--- START ---
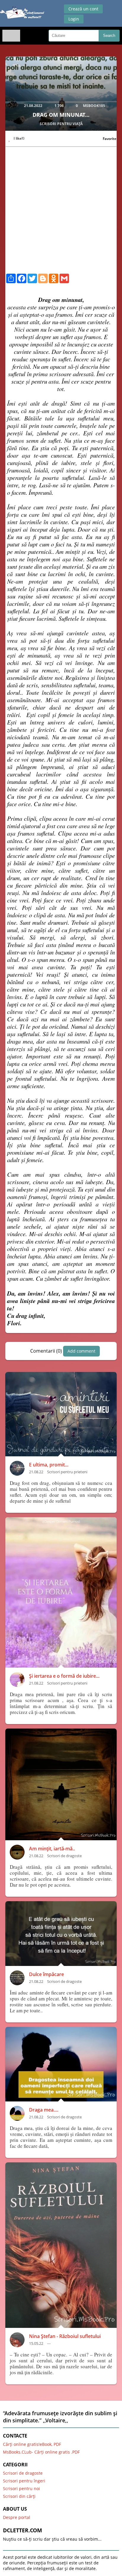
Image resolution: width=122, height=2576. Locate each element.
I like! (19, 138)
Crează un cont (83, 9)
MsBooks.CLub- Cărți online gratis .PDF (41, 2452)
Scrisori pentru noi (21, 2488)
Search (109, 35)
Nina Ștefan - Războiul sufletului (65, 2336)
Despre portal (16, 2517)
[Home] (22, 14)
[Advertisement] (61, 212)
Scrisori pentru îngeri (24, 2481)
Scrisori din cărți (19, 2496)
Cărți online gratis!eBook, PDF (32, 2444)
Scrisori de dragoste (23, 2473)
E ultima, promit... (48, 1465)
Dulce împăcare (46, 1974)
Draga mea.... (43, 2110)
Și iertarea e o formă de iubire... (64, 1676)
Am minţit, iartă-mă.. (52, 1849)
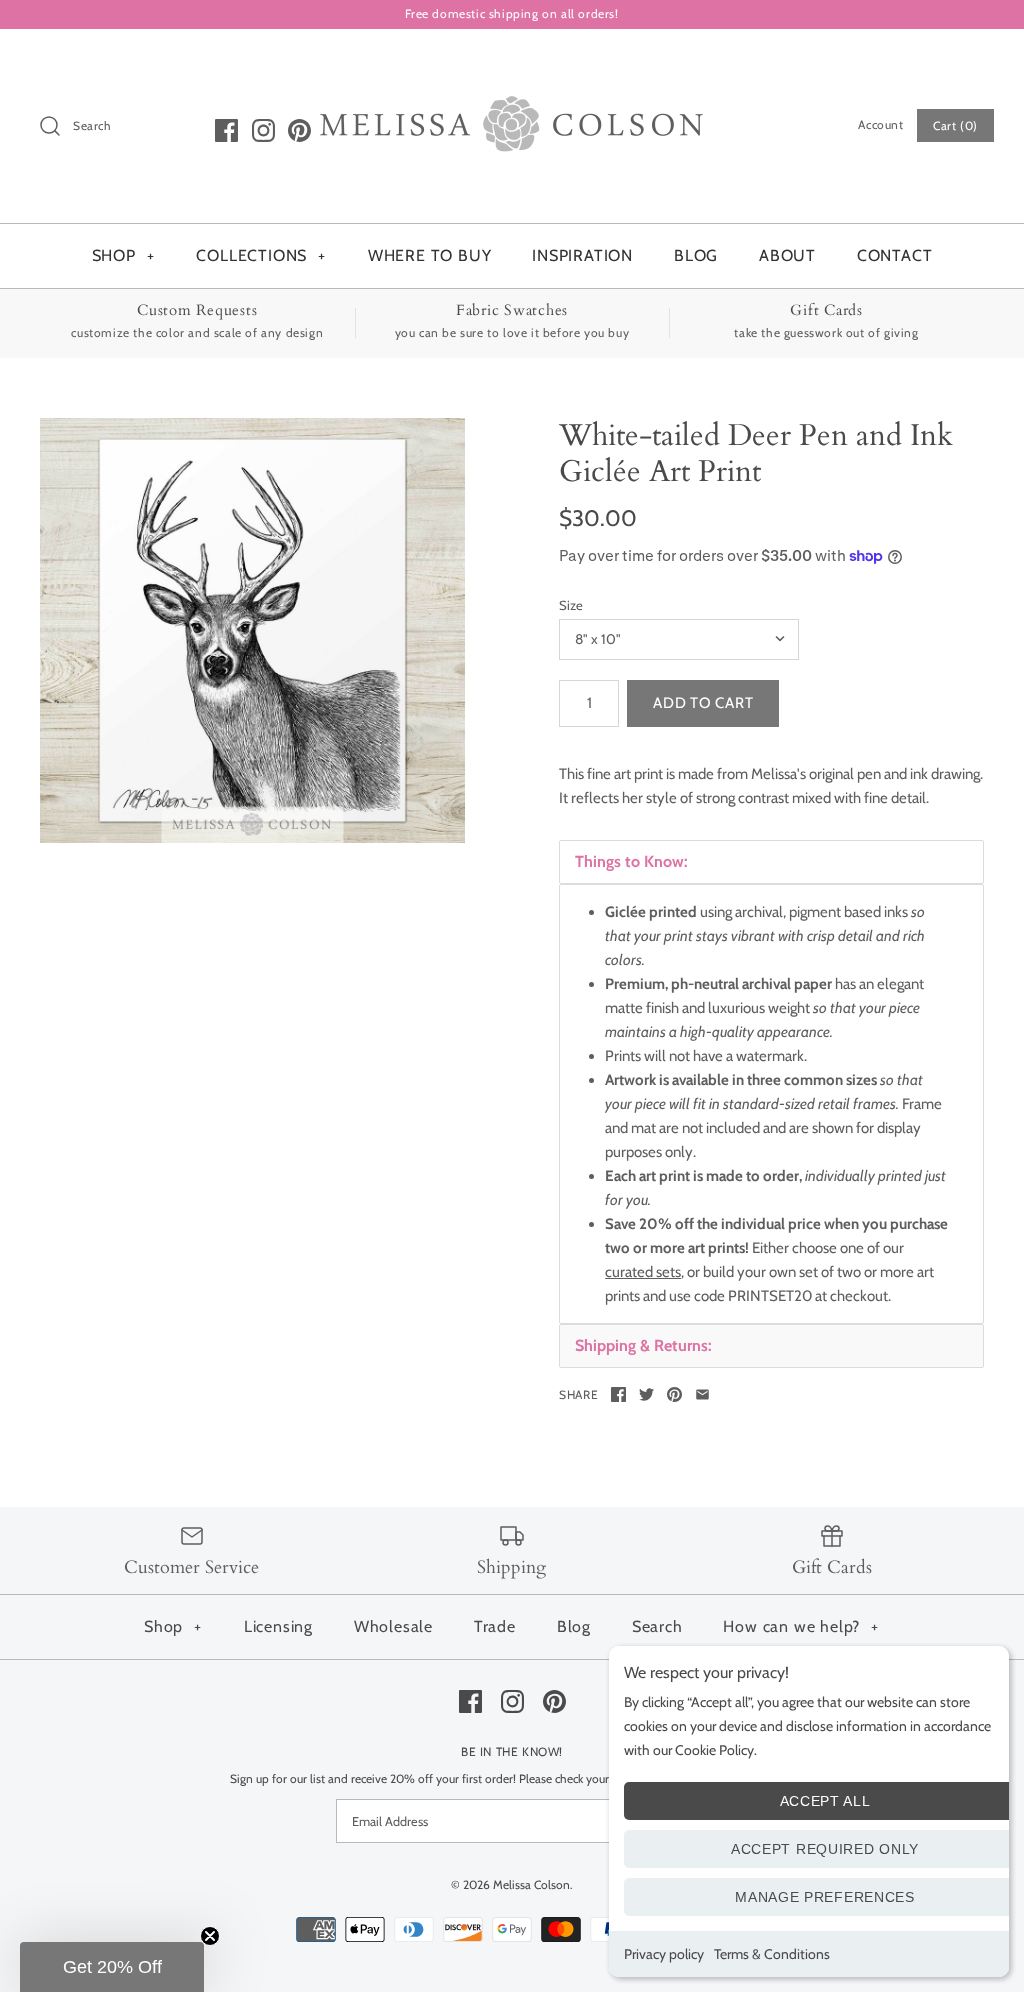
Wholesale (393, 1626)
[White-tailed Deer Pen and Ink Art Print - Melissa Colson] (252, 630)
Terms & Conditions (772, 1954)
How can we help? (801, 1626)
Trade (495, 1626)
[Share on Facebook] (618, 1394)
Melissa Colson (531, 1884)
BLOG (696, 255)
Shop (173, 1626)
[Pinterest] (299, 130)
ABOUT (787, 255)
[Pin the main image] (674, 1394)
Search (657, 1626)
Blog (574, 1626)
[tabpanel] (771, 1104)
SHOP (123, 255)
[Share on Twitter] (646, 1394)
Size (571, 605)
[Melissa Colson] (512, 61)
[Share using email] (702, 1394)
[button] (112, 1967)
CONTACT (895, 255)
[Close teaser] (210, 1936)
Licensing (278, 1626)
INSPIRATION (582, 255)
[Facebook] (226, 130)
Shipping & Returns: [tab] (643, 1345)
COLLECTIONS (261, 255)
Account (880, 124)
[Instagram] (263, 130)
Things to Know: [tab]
--- END ---
--- START ---
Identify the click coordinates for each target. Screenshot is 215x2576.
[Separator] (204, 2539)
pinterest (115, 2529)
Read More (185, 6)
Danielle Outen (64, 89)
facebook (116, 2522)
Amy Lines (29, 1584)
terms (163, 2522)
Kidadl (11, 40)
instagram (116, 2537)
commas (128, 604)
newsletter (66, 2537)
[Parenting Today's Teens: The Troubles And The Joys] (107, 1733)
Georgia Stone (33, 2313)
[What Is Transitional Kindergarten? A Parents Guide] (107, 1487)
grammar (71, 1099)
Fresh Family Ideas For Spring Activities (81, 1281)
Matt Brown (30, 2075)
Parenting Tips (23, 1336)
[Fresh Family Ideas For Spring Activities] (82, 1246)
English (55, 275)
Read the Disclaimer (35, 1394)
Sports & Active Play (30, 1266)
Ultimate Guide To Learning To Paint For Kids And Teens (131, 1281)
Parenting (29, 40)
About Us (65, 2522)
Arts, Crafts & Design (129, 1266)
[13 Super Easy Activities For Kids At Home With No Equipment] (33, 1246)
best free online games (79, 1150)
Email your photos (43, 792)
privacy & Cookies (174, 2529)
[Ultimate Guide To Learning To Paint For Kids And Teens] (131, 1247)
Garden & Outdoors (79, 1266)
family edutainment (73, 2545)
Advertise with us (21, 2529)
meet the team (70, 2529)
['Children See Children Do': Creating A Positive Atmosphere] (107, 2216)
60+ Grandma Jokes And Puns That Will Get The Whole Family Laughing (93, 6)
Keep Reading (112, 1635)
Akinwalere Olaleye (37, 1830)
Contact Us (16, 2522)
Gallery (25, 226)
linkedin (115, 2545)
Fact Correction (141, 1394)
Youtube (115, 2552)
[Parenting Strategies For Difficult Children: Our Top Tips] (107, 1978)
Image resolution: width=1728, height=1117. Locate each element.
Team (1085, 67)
--- END ---
Problem statement
In the entries above, identify every line with the word "each". Copy those lines.

Answer to this exercise
Image resolution: width=122, height=2576. Locate each element.
Identify the click coordinates for each target. Screenshot is 215x2576.
Image resolution: width=1728, height=1117. Locate each element.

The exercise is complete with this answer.